In the USA, there is a growing tendency of firms toward a buy- rather than build-approach to software development, reflecting the earlier process of globalization in manufacturing, as well as cost reduction imperatives. Purchasing software modules implies fewer in- house programmers, with less administrative, legal, regulatory and other headaches. Standardized and advanced software development techniques, vastly increased global bandwidth, and satellite communications make possible 24-hour continuous, globalized software development. Multilateral, coordinated development of software is now possible, with pieces of development or integration projects conducted in India or China, and with the higher value-added segments completed in the USA, again a process which has been going on in manufacturing for a while. As Steve Andriole, an MIS professor at Villanova University notes: "If you buy the argument that a lot of IT has become commoditized, [then] we are becoming inventors, creators, integrators and architects, and we are going to send the production offshore" (Computerworld, 28 April 2003). For software and services firms, outsourcing may also be a production-to-market approach, where overseas offices provide customized programming, services or technical support to clients located in the proximity of those offices (Kroll, 2004).

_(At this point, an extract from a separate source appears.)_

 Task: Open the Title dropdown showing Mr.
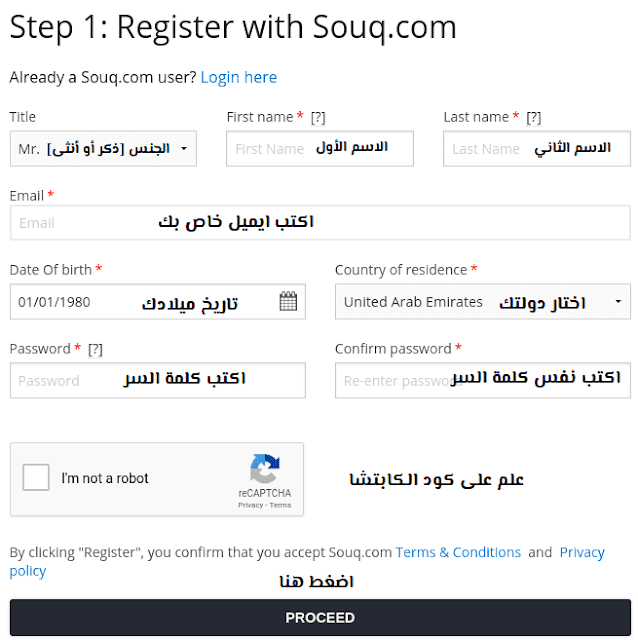pyautogui.click(x=103, y=149)
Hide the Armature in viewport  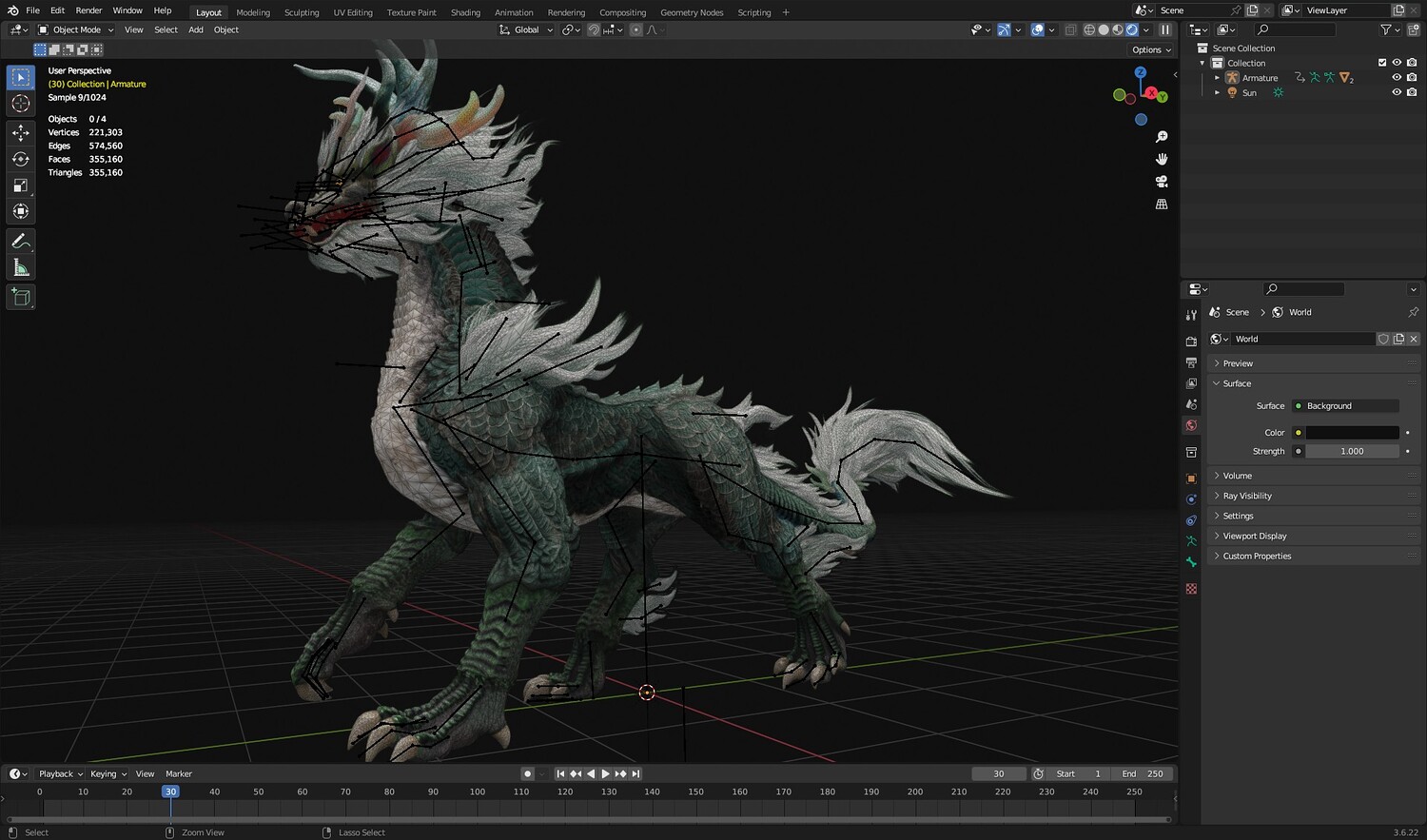click(1397, 78)
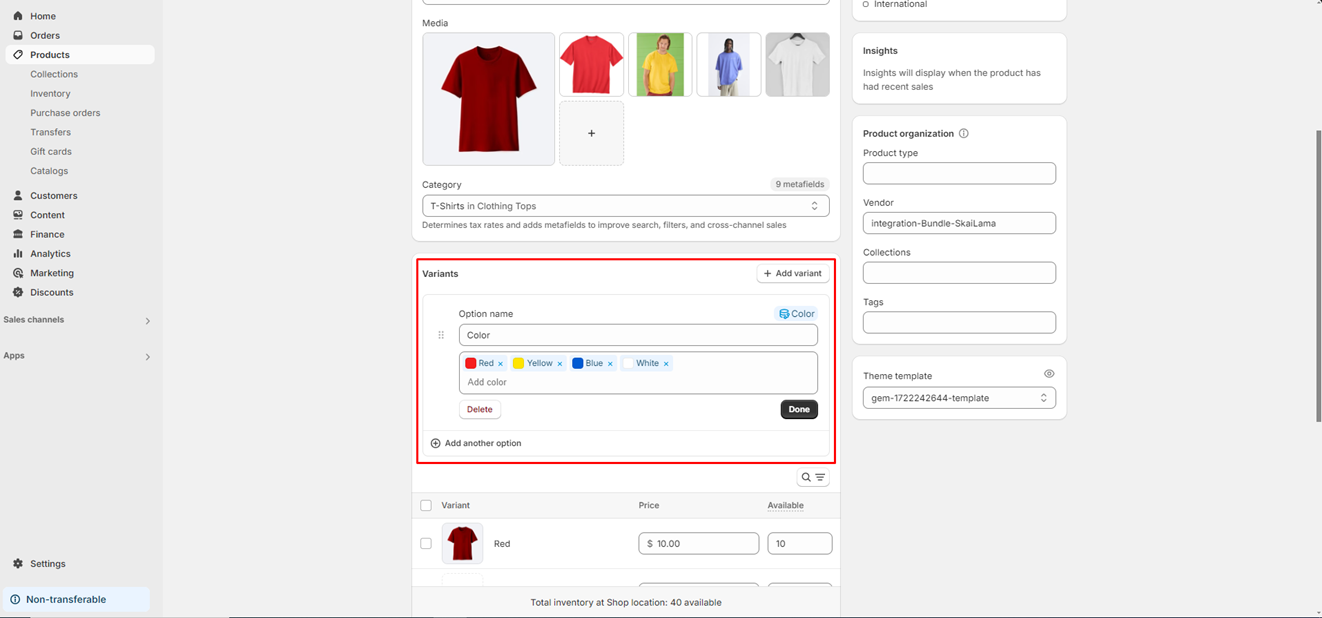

Global Locations of Foreign Outsourcing Centers

Demand from major US corporations for foreign outsourcing centers has transformed the software sector in other parts of the globe. The past half-decade has seen the development of production centers similar to the hardware clusters found in Taiwan and Singapore, but specialized in software production and information technology services. India has dominated this trend, although Russia and China are potentially major participants. More specialized and high-end software outsourcing goes to Ireland and Israel. South Africa and Asian locations where hardware is manufactured, such as Singapore, the Philippines and Malaysia, are also poised to play a significant role in this global activity.

From the perspective of the country providing outsourcing services, several different models of offshore outsourcing may exist. In each of the following model descriptions, the foreign firm is the firm purchasing the outsourced services; the domestic firm is the firm producing the services:

A. Branch or affiliate of a foreign firm (e.g. a US multinational enterprise), located in the nation providing the outsourcing services (e.g. India, Russia).

B. Independent locally owned business contracting directly with foreign (US) firm.

C. Partnership arrangements or joint ventures between foreign and domestic firms for specific development or production goals.

D. Partnership arrangements or joint ventures between foreign firms and domestic research institutions.

In each of the above arrangements, the local unit could be an independent applications developer, a software-input supplier or an R&D center.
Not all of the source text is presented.